Exercise requirements -
Copy out the whole post "Marginally Less Unreasonable," word for word, from its title through its final line.

Source text -

↓

Marginally Less Unreasonable
By Bryan Caplan
In 2008, I said that if the economy tanked, “I still won’t be convinced [that TARP is a good idea], but I’ll be less skeptical than I am now.”
In 2009, after the economy tanked, I said, “I now admit to having underestimated the severity of the threat, and
marginally reduce my skepticism about the effectiveness of the bail-out.”
Two days ago, I said, “I’ve been against bail-outs from the beginning. So should have all
economists. It’s reasonable to debate the merits of contracyclical
monetary policy. It’s not reasonable to debate the merits of rewarding
failure on a grand scale.”
I don’t see a contradiction. While I don’t think it was ever reasonable to debate the merits of TARP, it would have been even less reasonable if, after mass hysteria, nothing much happened.
I guess you could say that it’s contradictory to participate in a debate that I consider “unreasonable.” But that’s a figure of speech. I’d also say that “It’s not reasonable to debate the merits of evolution.” However, if people who ought to know better started to question the merits of evolution, it might be reasonable to answer them.
P.S. Bob ridicules my original 2008 position thusly:
A guy says, “You have a fever? Take my special blend of rat poison as
medicine!” Then the guy takes it and his fever goes up. Bryan says,
“Hmm, my a priori hunch was that rat poison wouldn’t help, but man, it
turns out this guy was on his deathbed after all! I’ll need to
reevaluate my initial skepticism.”

↑

Dataset excerpts -
↓

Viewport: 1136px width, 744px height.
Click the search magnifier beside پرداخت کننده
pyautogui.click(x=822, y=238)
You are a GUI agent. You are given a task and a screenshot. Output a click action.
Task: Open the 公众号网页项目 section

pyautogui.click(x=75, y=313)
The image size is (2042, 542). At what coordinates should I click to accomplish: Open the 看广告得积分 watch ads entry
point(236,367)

↑
↓

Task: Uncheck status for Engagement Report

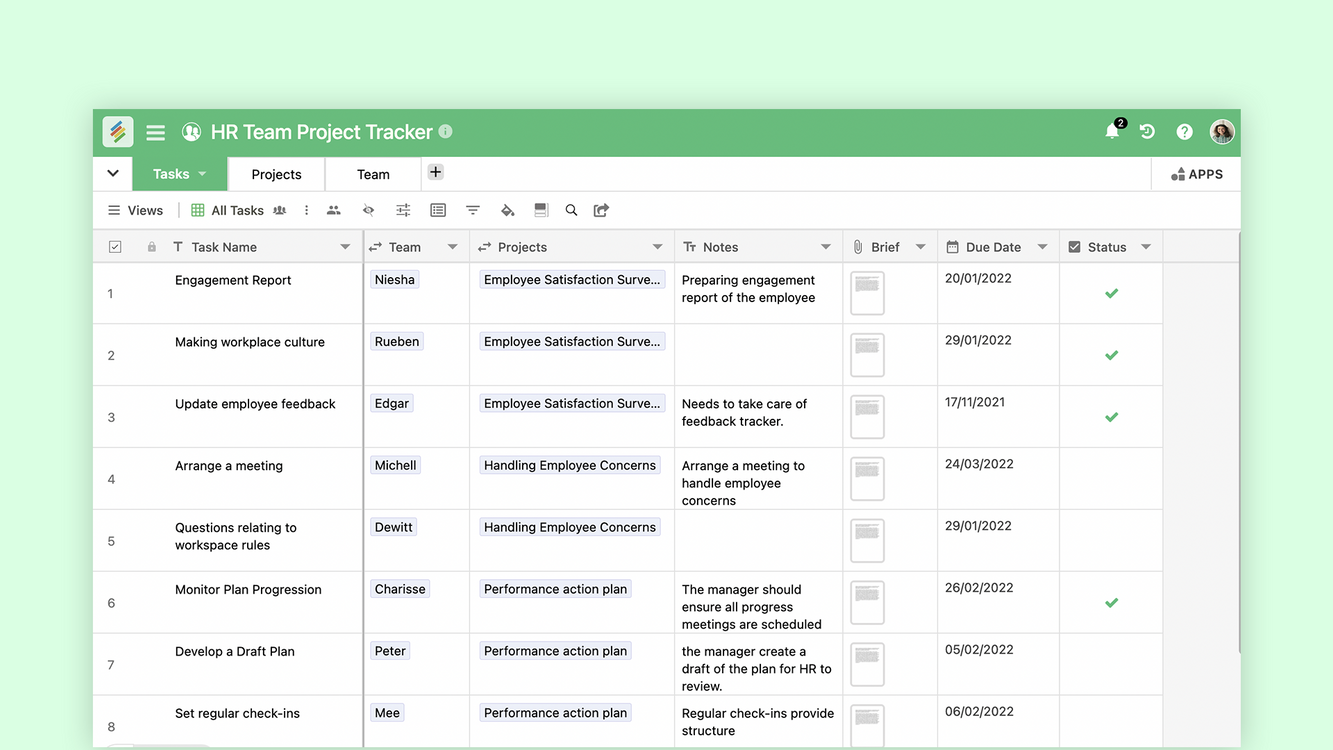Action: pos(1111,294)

↑

Task result -
Marginally Less Unreasonable
By Bryan Caplan
In 2008, I said that if the economy tanked, “I still won’t be convinced [that TARP is a good idea], but I’ll be less skeptical than I am now.”
In 2009, after the economy tanked, I said, “I now admit to having underestimated the severity of the threat, and
marginally reduce my skepticism about the effectiveness of the bail-out.”
Two days ago, I said, “I’ve been against bail-outs from the beginning. So should have all
economists. It’s reasonable to debate the merits of contracyclical
monetary policy. It’s not reasonable to debate the merits of rewarding
failure on a grand scale.”
I don’t see a contradiction. While I don’t think it was ever reasonable to debate the merits of TARP, it would have been even less reasonable if, after mass hysteria, nothing much happened.
I guess you could say that it’s contradictory to participate in a debate that I consider “unreasonable.” But that’s a figure of speech. I’d also say that “It’s not reasonable to debate the merits of evolution.” However, if people who ought to know better started to question the merits of evolution, it might be reasonable to answer them.
P.S. Bob ridicules my original 2008 position thusly:
A guy says, “You have a fever? Take my special blend of rat poison as
medicine!” Then the guy takes it and his fever goes up. Bryan says,
“Hmm, my a priori hunch was that rat poison wouldn’t help, but man, it
turns out this guy was on his deathbed after all! I’ll need to
reevaluate my initial skepticism.”